Семерка сжала челюсти, подавляя рвущуюся брань.
— Спасибо, я сама справлюсь.
Я помотал головой — соглашайся, мол, ведь это наш шанс!
— Юля, пожалуйста, будь благоразумной. Ты для меня особенно ценна.
Она смотрела перед собой, губы ее дрожали, глаза блестели. Но она нашла в себе силы сказать ровным тоном:
— Когда они придут? Сколько их? Как я узнаю, что они — именно они? Наши или бездари?
— Бездари. Двое. В двенадцать. Отбой, крошка, целую. Будь умницей.
Я посмотрел на настенные часы: без двадцати одиннадцать.
Закрыв глаза, она застыла изваянием. Покрасневший нос говорил о том, что Семерка… нет, не Семерка — девушка готова вот-вот разрыдаться. Но стыдно же сырость разводить при непонятном пацане. Любовник… возможно, даже больше чем любовник ее приговорил.
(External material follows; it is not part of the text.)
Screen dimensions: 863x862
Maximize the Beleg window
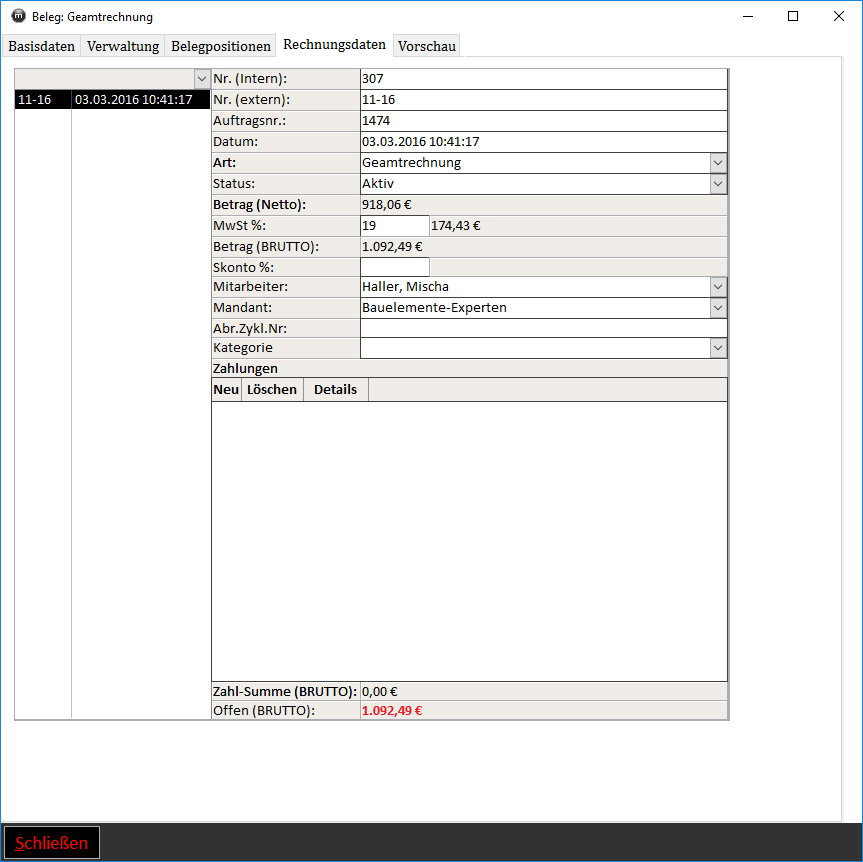[x=792, y=16]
— Каков цинизм, а? Крошка! Целую! Ты, сука, убийц подсылаешь, целуешь перед смертью. Это даже не Брут, он, падла, с Цезарем не спал! В любви ему не клялся. М-м-м! Такое. Не должно. Жить.
Когда я сделал шаг навстречу, она повела плечами и отодвинулась к окну.
— Не подходи! Кроет! Или отключи… это.
— Не могу. Оно само отключается спустя время.
Спрашивать я ничего не стал — и так все ясно. Для меня все складывалось не так уж и плохо: когда за Семеркой придут убийцы, мы их повяжем, а дальше…
В конце концов, не все же сотрудники БР прогнили, поступило же распоряжение сверху расследовать это дело — иначе нам, подозреваемым, уже вынесли бы приговор.
— Кто приказал расследовать дело Шуйского? — спросил я.
Семерка посмотрела непонимающе, зло размазала по лицу все-таки хлынувшие слезы.
— Горский. Это его прямой приказ.
— Попытайся успокоиться. Давай сядем и подумаем, хорошо?
Она кивнула, оперлась о подоконник и скрестила руки на груди.
— К тебе придут убийцы, которые не знают, что их ждут. Мы их повяжем…
— А потом? Все ссучились! — бросила она злобно.
— Не все, — качнул головой я. — Если бы все, то расследовать дело тебя бы не направили, послали бы своего человека, который сделает все, как нужно заговорщикам.
— Кураторы таким не занимаются, только лейтенанты…
— Вот! Лейтенанты. Это одаренные или самородки?
— Хм… Нахватался, надо же. Впрочем, если Тирликас собрался стать твоим куратором, неудивительно. Кураторы — одаренные, лейтенанты — самородки. Первому, самому старшему, двадцать девять лет.
— А тебе?
— Двадцать семь. Пятидесятому — двадцать пять. С каждым годом самородков рождается все больше. Мы пока ничего не решаем, нам не особо доверяют как неподконтрольным Горскому, никто не знает, что с нами делать. Но у нас у всех обостренное чувство справедливости, иногда оно обретает пугающие формы.
«Меняются основы мира, — подумал я — Расспрошу об этом позже».
— Учитывая расклад, пустят под нож, — предположил я. — Тех, кто не примкнет к заговорщикам.
— Никто не примкнет, — вздохнула она. — По личным убеждениям — раз, два — Запад, которому эти все жопу лижут, не заинтересован в таких, как мы.
— Самородки контактируют друг с другом? Можно ли вызвать кого-то на помощь? Если сами будем распутывать клубок, она нам понадобится.
— Один силовик в Иваново. Пятеро в Москве. Три силовика, два псионика. Плюс нас… полтора. А дальше-то что?
— Как я понял, связи с Горским у тебя нет?
Семерка покачала головой.
— КГБ местное с нами? Ты же их мысли знаешь от и до.